Preventive measures are aimed at reducing the risk of inflammation (before surgery) and accelerating healing (after surgery). They include:

  • Thorough daily hygiene of the sacrococcygeal region
  • Wearing loose underwear made of natural, breathable fabrics
  • Avoiding injury and bruising of the coccygeal region
  • If you have a sedentary job, take regular breaks to stretch.

When to see a doctor

Don't delay your visit to the clinic or wait for a harmless symptom to develop into an acute abscess. Schedule a consultation with a surgeon if any of the following signs indicate inflammation:

  • Pain or discomfort in the coccyx area
  • Lump, swelling, or redness of the skin
  • Any discharge from the intergluteal fold openings

The sooner diagnosis and treatment are initiated, the easier and faster it will be, and the higher the likelihood of using minimally invasive techniques.

When to see a doctor

Frequently Asked Questions

Is it possible to completely cure epithelial coccygeal tract without surgery?
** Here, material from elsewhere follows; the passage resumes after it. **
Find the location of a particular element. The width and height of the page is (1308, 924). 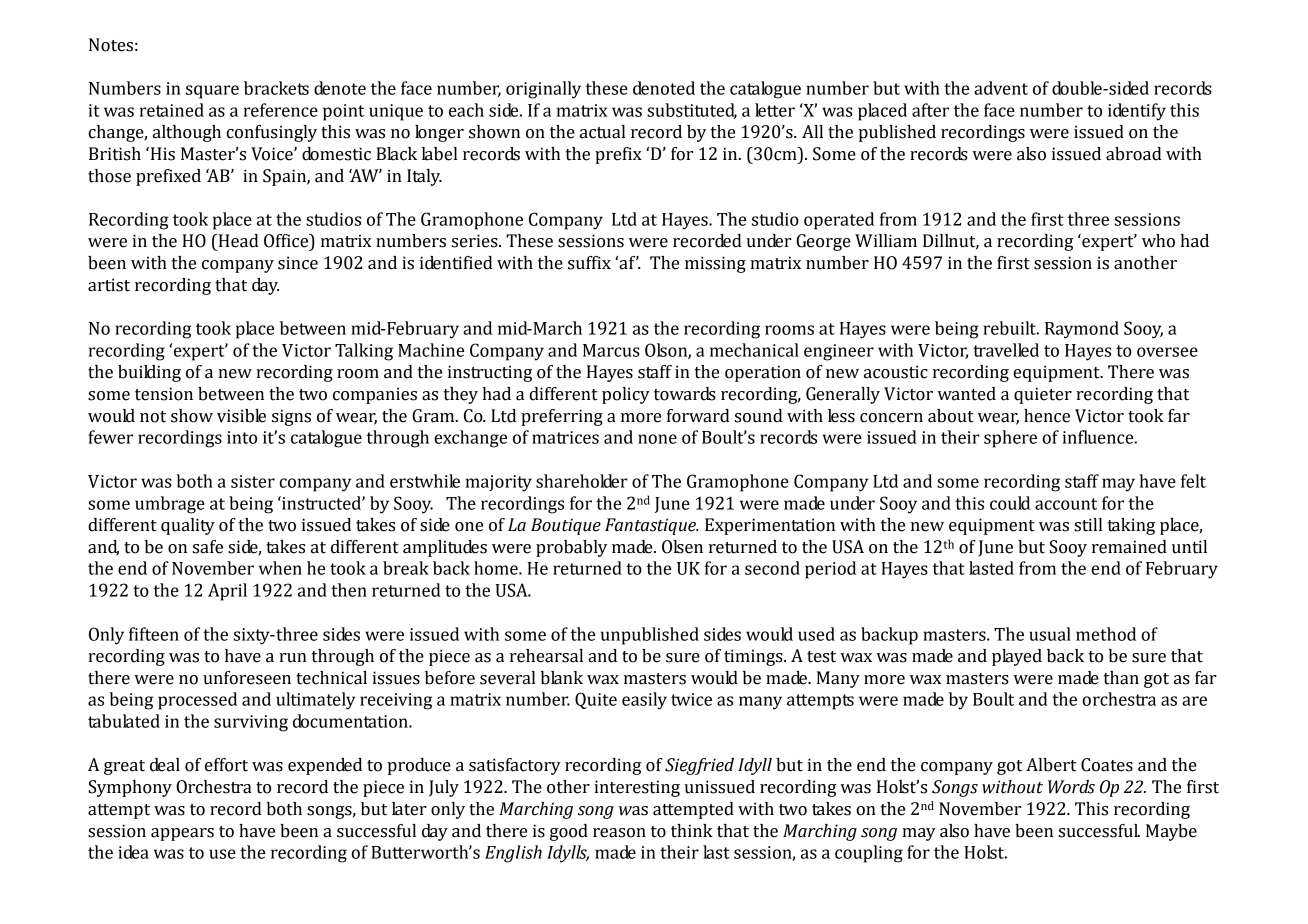

identify is located at coordinates (1137, 112).
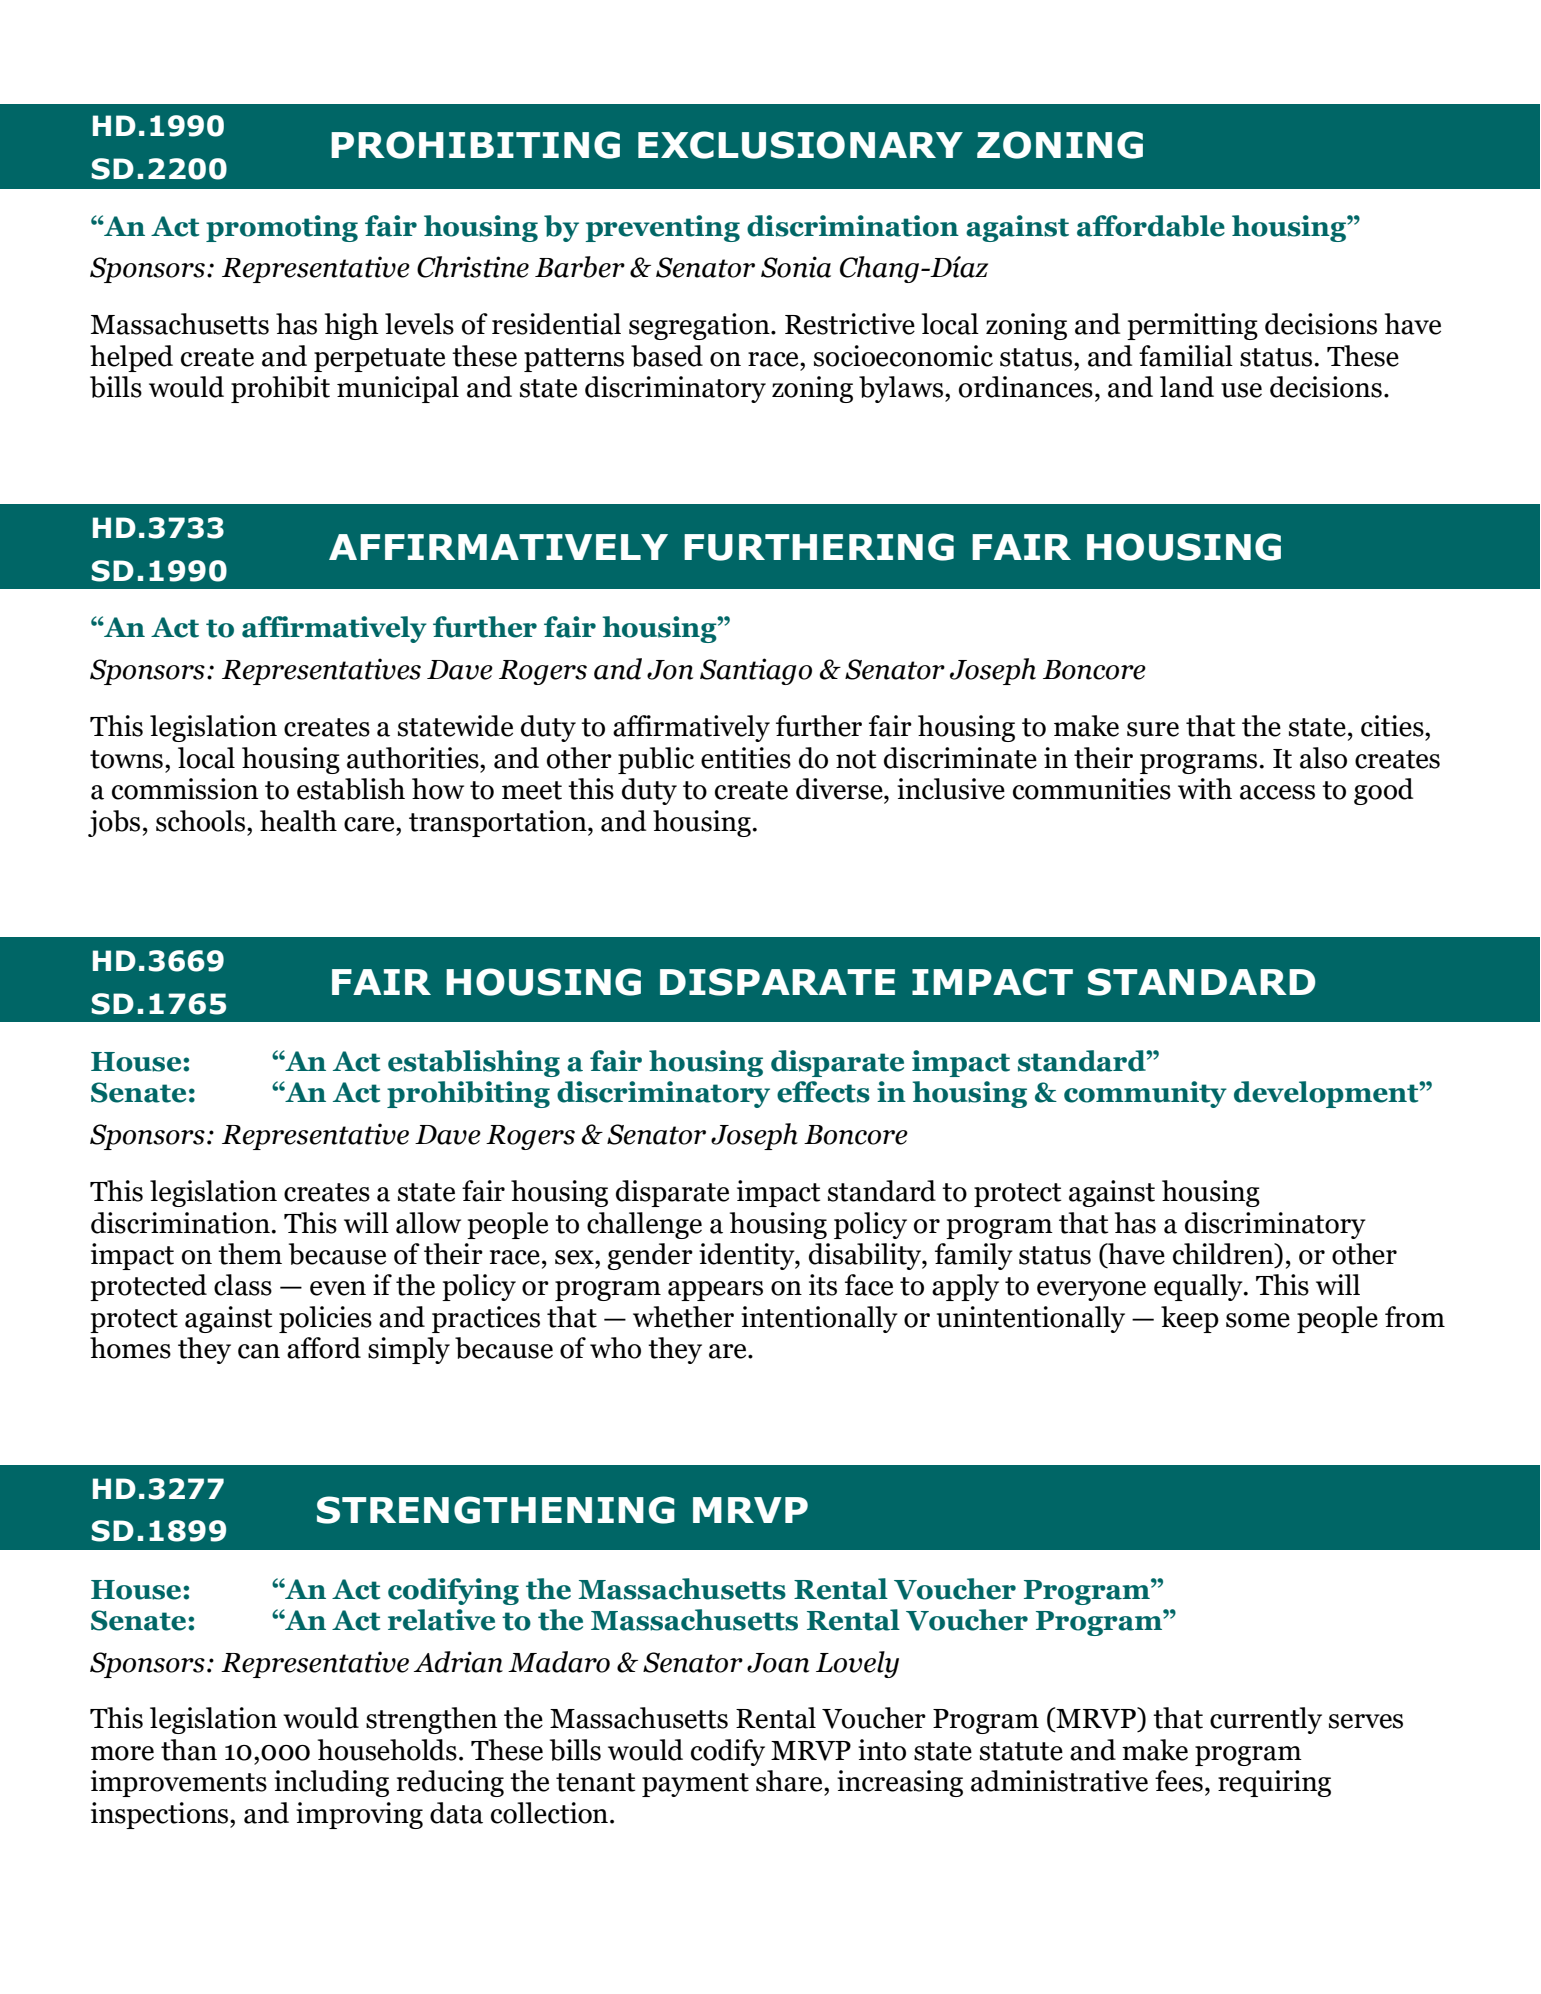  What do you see at coordinates (282, 228) in the screenshot?
I see `promoting` at bounding box center [282, 228].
No, conservative therapy is ineffective for complete recovery, as it doesn't address the underlying cause—the epithelium lining the canal. Only radical surgical intervention guarantees recovery.

How painful is the surgery?

Any surgery at our clinic is performed under effective anesthesia. After minimally invasive and laser procedures, pain is minimal and easily controlled with standard painkillers prescribed by your doctor.

How long does it take to recover from laser treatment?

The laser method is characterized by a very short recovery period. Patients typically return to office work and normal activities within 1-3 days after the procedure.

Will there be a scar after cyst removal?

Traditional excision leaves a linear scar. The advantage of laser treatment is that it is performed through pinpoint punctures, so there are no visible scars, ensuring an excellent cosmetic result.